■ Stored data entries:
»»

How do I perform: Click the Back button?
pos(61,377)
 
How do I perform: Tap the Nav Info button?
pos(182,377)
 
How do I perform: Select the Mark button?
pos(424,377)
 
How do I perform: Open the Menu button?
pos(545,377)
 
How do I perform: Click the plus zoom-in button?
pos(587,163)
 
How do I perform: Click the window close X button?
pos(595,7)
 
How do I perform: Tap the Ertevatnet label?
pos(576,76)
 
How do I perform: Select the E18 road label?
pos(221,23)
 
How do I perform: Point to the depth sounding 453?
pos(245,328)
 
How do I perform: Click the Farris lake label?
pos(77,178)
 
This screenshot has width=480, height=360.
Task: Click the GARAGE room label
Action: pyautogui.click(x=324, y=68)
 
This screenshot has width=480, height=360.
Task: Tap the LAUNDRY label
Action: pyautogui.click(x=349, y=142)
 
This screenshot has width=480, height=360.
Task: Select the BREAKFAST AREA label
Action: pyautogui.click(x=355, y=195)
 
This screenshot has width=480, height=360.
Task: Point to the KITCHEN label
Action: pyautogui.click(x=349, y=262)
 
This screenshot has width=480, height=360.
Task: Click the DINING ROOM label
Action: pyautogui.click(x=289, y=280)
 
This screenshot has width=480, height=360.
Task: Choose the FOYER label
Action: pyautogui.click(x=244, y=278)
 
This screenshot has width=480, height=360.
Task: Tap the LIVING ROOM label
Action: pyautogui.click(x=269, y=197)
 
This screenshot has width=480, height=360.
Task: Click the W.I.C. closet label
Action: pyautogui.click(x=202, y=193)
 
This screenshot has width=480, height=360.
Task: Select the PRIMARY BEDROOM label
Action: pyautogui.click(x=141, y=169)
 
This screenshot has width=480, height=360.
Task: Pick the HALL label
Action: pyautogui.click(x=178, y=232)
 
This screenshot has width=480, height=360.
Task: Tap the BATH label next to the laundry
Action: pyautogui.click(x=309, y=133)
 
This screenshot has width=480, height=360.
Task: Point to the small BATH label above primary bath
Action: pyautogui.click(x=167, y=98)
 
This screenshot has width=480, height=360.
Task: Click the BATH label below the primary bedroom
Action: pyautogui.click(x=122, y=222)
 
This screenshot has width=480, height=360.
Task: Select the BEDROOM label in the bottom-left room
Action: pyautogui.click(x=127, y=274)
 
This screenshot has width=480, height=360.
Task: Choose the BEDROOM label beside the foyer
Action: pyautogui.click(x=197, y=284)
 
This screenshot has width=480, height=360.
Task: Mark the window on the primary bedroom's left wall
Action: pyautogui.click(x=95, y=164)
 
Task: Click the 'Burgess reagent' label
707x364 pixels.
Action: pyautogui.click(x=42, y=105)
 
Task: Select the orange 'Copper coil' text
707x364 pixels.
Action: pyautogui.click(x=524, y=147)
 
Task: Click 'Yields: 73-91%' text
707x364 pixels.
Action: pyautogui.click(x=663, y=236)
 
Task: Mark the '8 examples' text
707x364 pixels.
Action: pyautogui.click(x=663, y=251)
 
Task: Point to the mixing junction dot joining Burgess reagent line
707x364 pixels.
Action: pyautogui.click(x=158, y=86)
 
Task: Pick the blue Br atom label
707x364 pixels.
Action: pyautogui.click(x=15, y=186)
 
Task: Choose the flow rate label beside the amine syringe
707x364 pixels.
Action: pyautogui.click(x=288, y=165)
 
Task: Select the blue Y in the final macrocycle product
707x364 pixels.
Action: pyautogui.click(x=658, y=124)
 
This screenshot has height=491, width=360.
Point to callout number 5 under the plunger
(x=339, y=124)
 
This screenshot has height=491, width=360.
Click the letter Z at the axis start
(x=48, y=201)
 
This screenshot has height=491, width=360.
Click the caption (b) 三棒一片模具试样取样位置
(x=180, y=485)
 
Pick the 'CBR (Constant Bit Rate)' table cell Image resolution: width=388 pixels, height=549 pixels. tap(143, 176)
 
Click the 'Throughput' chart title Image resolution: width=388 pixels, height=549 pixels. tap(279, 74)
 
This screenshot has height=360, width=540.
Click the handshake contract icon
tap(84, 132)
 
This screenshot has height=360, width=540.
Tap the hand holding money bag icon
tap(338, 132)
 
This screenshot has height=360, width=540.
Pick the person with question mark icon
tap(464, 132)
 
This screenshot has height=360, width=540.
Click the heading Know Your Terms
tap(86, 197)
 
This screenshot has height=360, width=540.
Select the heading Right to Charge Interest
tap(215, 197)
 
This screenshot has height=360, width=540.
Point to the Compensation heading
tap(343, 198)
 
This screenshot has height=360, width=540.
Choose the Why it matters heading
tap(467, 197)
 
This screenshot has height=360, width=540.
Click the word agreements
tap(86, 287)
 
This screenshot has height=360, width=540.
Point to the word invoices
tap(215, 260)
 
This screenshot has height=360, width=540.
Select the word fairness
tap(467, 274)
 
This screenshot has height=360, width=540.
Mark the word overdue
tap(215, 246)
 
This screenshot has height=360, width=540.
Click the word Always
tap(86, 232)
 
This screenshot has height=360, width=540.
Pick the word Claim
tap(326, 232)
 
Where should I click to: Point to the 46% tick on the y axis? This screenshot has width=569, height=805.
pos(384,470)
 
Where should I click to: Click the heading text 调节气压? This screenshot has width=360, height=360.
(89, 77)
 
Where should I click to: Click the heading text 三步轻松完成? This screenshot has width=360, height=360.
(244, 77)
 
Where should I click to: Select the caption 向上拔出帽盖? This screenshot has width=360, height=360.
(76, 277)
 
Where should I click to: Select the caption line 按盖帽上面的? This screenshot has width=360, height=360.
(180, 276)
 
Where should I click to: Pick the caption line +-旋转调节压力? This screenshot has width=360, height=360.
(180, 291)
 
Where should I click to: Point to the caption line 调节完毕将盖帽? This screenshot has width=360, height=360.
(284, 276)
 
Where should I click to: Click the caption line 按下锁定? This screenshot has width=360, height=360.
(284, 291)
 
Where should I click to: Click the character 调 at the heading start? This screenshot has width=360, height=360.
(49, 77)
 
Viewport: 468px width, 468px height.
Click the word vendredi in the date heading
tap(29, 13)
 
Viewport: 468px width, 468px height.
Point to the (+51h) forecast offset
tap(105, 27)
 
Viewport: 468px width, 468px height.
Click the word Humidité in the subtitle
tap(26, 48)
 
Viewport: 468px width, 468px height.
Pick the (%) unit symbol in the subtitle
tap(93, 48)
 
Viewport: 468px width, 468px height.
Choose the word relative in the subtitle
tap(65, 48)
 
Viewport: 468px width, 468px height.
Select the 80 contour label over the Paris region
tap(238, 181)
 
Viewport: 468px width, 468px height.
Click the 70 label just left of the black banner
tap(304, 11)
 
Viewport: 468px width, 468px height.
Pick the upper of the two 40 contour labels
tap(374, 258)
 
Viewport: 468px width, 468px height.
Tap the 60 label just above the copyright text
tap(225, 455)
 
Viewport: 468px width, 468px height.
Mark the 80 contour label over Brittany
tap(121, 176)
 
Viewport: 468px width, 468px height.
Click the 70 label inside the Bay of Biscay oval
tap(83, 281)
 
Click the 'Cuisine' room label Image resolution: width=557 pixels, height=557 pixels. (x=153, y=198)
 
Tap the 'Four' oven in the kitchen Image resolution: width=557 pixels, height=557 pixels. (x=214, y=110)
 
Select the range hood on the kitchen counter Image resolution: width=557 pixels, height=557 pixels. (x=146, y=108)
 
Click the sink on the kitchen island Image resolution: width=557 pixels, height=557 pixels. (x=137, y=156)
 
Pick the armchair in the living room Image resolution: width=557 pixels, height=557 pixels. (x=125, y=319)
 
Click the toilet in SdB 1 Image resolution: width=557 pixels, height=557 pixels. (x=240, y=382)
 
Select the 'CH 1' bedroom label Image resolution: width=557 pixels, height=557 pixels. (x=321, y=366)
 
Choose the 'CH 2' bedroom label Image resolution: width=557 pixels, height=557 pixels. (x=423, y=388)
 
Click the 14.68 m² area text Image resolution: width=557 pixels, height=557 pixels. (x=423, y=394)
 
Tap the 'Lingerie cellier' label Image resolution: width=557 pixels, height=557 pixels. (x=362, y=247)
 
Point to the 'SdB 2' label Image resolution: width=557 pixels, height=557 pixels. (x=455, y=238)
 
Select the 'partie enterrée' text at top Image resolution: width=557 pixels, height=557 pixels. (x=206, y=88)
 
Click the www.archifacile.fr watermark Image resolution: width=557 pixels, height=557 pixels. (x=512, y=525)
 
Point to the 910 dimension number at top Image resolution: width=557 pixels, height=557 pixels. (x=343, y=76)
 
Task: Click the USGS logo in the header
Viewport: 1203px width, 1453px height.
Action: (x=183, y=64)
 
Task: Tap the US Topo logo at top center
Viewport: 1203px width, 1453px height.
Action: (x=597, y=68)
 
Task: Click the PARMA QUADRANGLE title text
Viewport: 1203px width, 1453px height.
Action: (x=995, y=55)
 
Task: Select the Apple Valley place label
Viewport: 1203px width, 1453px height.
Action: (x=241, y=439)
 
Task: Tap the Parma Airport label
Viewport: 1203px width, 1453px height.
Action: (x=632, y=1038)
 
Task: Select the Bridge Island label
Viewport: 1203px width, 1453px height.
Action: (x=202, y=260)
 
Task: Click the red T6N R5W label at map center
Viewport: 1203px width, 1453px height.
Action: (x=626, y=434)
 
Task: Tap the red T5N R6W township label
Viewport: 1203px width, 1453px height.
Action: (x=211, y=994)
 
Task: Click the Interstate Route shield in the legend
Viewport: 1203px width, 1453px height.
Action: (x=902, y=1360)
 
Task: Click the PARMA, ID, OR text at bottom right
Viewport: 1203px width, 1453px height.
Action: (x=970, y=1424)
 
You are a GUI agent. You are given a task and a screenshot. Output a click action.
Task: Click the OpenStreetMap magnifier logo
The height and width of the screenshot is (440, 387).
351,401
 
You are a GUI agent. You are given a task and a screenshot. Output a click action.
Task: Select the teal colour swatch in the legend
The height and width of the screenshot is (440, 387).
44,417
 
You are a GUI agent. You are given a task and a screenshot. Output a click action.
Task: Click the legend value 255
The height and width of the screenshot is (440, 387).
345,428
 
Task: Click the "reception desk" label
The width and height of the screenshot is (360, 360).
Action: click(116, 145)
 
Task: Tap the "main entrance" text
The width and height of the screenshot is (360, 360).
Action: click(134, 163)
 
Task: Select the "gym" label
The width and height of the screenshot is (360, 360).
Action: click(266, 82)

««

■ Instructions to follow: Pick out each line of the data above that contains the string "caption", and copy those lines.

■ Task response:
Click the caption (b) 三棒一片模具试样取样位置
Where should I click to: Select the caption 向上拔出帽盖? This screenshot has width=360, height=360.
Where should I click to: Select the caption line 按盖帽上面的? This screenshot has width=360, height=360.
Where should I click to: Pick the caption line +-旋转调节压力? This screenshot has width=360, height=360.
Where should I click to: Point to the caption line 调节完毕将盖帽? This screenshot has width=360, height=360.
Where should I click to: Click the caption line 按下锁定? This screenshot has width=360, height=360.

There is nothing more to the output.